__Exercise__: Every line below between the line holding "Given: Click the page number 7 footer" and the line holding "The width and height of the screenshot is (1116, 660).", inclusive, should be repeated exactly, and all other lines omitted.

=== Given data ===

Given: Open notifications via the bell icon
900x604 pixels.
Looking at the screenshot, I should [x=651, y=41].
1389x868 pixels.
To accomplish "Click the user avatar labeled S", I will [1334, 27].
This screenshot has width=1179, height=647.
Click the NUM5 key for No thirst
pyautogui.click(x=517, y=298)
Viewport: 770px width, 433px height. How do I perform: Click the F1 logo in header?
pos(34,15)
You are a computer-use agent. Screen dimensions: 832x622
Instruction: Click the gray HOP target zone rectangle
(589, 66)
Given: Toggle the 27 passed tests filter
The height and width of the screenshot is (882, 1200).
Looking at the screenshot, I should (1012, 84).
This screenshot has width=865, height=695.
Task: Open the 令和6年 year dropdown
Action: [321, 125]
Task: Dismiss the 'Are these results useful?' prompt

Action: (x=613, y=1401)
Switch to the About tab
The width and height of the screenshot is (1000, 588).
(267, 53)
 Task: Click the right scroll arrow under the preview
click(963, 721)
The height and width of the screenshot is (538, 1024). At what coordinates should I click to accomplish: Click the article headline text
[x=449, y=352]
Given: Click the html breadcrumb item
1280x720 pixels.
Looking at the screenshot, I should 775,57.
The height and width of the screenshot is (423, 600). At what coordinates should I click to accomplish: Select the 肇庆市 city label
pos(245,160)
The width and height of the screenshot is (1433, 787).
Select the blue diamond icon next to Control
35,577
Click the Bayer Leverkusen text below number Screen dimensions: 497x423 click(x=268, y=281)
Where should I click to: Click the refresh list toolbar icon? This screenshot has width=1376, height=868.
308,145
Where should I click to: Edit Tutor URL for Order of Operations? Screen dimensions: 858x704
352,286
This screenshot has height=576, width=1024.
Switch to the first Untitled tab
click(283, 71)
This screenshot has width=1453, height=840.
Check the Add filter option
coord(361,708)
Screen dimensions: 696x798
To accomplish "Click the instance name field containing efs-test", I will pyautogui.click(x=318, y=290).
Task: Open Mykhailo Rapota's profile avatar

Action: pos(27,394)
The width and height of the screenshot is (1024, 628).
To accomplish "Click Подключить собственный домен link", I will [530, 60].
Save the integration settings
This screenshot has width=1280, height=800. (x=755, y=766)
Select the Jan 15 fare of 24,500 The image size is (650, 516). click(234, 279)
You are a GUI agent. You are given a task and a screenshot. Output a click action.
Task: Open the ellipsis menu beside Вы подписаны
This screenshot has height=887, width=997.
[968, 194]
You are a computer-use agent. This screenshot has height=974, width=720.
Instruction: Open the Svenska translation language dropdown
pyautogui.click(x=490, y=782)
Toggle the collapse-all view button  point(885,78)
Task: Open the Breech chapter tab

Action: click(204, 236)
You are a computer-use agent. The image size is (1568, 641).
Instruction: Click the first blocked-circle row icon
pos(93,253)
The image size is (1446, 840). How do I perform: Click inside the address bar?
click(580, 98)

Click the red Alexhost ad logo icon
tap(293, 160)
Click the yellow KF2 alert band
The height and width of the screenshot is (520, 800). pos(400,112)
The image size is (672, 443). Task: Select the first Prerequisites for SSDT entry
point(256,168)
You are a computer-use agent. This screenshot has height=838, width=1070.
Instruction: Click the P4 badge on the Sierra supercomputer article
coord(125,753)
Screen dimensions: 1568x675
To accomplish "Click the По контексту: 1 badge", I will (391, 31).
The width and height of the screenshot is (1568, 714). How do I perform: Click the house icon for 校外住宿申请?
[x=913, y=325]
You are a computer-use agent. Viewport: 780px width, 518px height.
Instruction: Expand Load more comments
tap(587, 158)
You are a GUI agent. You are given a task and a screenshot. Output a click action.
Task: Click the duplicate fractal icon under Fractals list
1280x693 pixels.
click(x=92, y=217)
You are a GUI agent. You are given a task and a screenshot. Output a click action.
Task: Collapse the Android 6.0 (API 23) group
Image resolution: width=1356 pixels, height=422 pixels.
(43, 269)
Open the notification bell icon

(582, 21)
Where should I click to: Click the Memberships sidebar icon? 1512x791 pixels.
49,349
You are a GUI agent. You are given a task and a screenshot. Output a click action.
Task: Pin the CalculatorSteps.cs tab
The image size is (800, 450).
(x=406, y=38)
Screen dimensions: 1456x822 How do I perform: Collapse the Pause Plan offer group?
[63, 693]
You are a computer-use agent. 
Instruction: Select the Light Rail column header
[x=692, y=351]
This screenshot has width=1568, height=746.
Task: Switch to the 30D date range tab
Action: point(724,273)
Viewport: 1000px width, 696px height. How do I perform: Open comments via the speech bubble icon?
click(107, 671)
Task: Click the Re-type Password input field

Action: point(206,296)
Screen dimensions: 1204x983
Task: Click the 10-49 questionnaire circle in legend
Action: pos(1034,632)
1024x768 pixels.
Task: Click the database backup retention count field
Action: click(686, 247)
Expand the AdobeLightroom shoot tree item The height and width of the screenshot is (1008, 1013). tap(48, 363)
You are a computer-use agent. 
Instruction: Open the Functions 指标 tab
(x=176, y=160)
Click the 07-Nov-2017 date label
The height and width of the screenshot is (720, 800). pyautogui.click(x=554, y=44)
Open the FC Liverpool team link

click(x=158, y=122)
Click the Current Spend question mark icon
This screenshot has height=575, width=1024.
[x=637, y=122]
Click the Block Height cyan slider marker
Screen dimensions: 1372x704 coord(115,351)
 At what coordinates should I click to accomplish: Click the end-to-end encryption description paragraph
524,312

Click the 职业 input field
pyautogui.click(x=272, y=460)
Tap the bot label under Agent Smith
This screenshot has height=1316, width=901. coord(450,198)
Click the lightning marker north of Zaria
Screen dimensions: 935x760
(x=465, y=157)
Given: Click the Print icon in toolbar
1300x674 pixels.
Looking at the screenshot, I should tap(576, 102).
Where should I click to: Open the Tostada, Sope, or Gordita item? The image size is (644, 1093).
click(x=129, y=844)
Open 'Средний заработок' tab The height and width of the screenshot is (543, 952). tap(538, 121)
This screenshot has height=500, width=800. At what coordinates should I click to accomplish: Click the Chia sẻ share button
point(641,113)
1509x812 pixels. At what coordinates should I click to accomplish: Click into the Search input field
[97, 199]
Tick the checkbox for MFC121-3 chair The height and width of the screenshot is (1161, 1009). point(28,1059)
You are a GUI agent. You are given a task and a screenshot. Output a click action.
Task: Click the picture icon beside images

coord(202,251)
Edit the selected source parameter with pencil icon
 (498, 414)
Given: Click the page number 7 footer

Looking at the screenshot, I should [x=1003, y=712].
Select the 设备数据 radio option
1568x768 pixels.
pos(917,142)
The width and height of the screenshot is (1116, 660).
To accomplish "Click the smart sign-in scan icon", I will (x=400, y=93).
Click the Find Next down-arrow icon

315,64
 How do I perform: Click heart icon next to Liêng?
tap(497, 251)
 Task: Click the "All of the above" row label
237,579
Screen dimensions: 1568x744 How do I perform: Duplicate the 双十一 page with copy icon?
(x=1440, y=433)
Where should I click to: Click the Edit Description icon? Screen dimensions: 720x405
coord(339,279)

===

__Expected output__:
Given: Click the page number 7 footer

Looking at the screenshot, I should [x=1003, y=712].
Select the 设备数据 radio option
1568x768 pixels.
pos(917,142)
The width and height of the screenshot is (1116, 660).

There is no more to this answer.